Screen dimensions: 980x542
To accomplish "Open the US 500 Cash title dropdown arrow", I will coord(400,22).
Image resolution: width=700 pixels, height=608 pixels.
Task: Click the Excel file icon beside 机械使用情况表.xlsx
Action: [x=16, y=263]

○ ○ ○ ○

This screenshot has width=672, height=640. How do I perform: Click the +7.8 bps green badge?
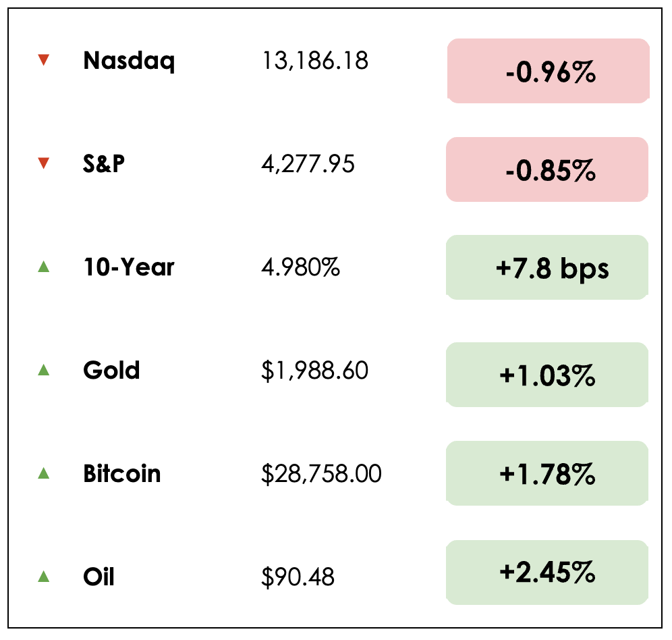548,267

○ ○ ○ ○

What you should do >> Render the rows between the lines containing "Screen dimensions: 980x542" and "Action: [x=16, y=263]", inclusive, as a Markdown table with the columns Row and Line, giving each nonblank line its row number.

Response to the exercise >>
| Row | Line |
|---|---|
| 1 | Screen dimensions: 980x542 |
| 2 | To accomplish "Open the US 500 Cash title dropdown arrow", I will coord(400,22). |
| 3 | Image resolution: width=700 pixels, height=608 pixels. |
| 4 | Task: Click the Excel file icon beside 机械使用情况表.xlsx |
| 5 | Action: [x=16, y=263] |